*Document passage*.
::::

I had my normal croissant and sausage, and whatever else I could grab without actually having to participate in a line. I like bacon, but not enough to stand in that morning “gotta have my morning bacon and as much of it as the bacon police will allow me to” line. Since I don’t really care what I eat for breakfast, I look for the food station with the least number of people, go there, and take whatever is available. This style of breakfast-food-scavenging makes my breakfast plate look odd, but at least I don’t have to stand in a line waiting for bacon and eggs.

 

 

mini-ND3_0693.jpg

 

 

Have you ever noticed that people often don’t realize that the omelette line at the breakfast buffet doesn’t apply to the rest of the buffet? People will line up to get omelettes made, which makes sense. I’ve had an omelette or two on other ships, and if the line’s not too long, it’s worth the wait. But often, I notice that a few people will get in line for an omelette, but then other people that want regular eggs, bacon, and sausage will get behind the omelette-people and just stand there… when they really meant to walk around them and get their bacon from the Bacon Police.

 

Oh, if you’re a new cruiser – word of advice – don’t stand behind the omelette-people in the morning if you don’t want an omelette, just go around them. Also, in case you don’t already know about the Bacon Police, they’re the Lido Deck crew that stands behind the buffet and hands out bacon. I’ve only seen this phenomenon occur with bacon. For some reason, many people (not just a few) will go on a cruise which supplies them with an unprecedented and absurdly gluttonous flow of all-you-can-eat food throughout the entire day for a week – yet they will still flock to the breakfast buffet and attempt to eat every slice of bacon they can fit on their plate. This odd black-hole of food known as “the bacon tray” is the reason for the Bacon Police.

 

Mom and Dad show up as we’re eating breakfast and have a seat with us. We talk about the plans for the day, which turns out to be almost nothing. We didn’t plan any excursions or trips for Halifax. Wifey did a lot of reading on Cruise Critic before the cruise, and knew where everything was, so we agreed that we would just walk around, see what we wanted to see and whatever we happened to come across, and that would be it. We just wanted to get a feeling for Halifax at a leisurely pace, while hitting a couple of specific places during the day.

 

After breakfast, we head up a level to see what Halifax looks like. While up on Deck 10, I take this panoramic of Halifax. The city of Halifax is mostly on the right-hand side of the picture. Most people go to the river-walk/boardwalk portion of Halifax when they get off the ship, which is the area immediately to the left of the cruise ship railing. The entire left side of this photo is parking lot, some factory, and a bunch of stuff that we never cared to see.

::::

*Provided data*.
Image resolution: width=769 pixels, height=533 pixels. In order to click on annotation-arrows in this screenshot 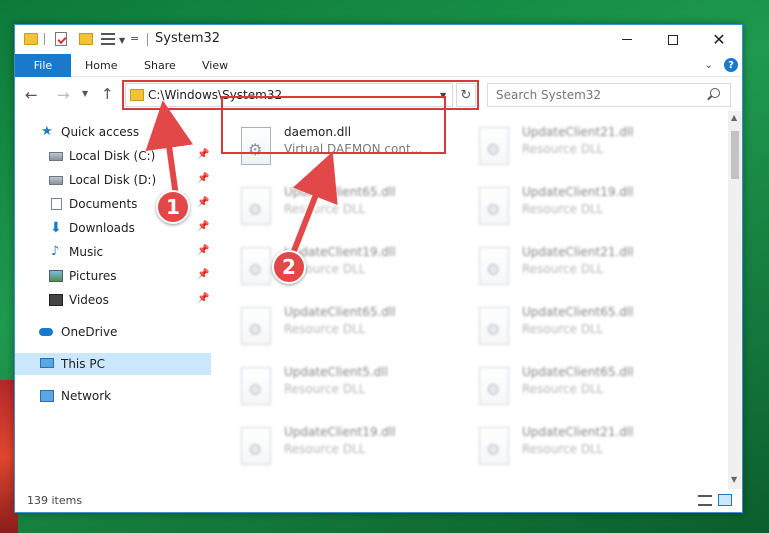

::::

*Task set*.
**1)** Duplicate the part of the cruise blog excerpt that opens with the words containing "Mom and Dad" and closes with "during the day.".
**2)** According to the cruise blog excerpt, why does the writer go to the breakfast food station with the fewest people?
This data was taken from a separate source.

*Task-by-task solutions*.
**1)**
Mom and Dad show up as we’re eating breakfast and have a seat with us. We talk about the plans for the day, which turns out to be almost nothing. We didn’t plan any excursions or trips for Halifax. Wifey did a lot of reading on Cruise Critic before the cruise, and knew where everything was, so we agreed that we would just walk around, see what we wanted to see and whatever we happened to come across, and that would be it. We just wanted to get a feeling for Halifax at a leisurely pace, while hitting a couple of specific places during the day.

**2)** The writer doesn't really care what they eat for breakfast and doesn't want to wait in a line for bacon and eggs. So the writer goes to the least crowded station and takes whatever is there.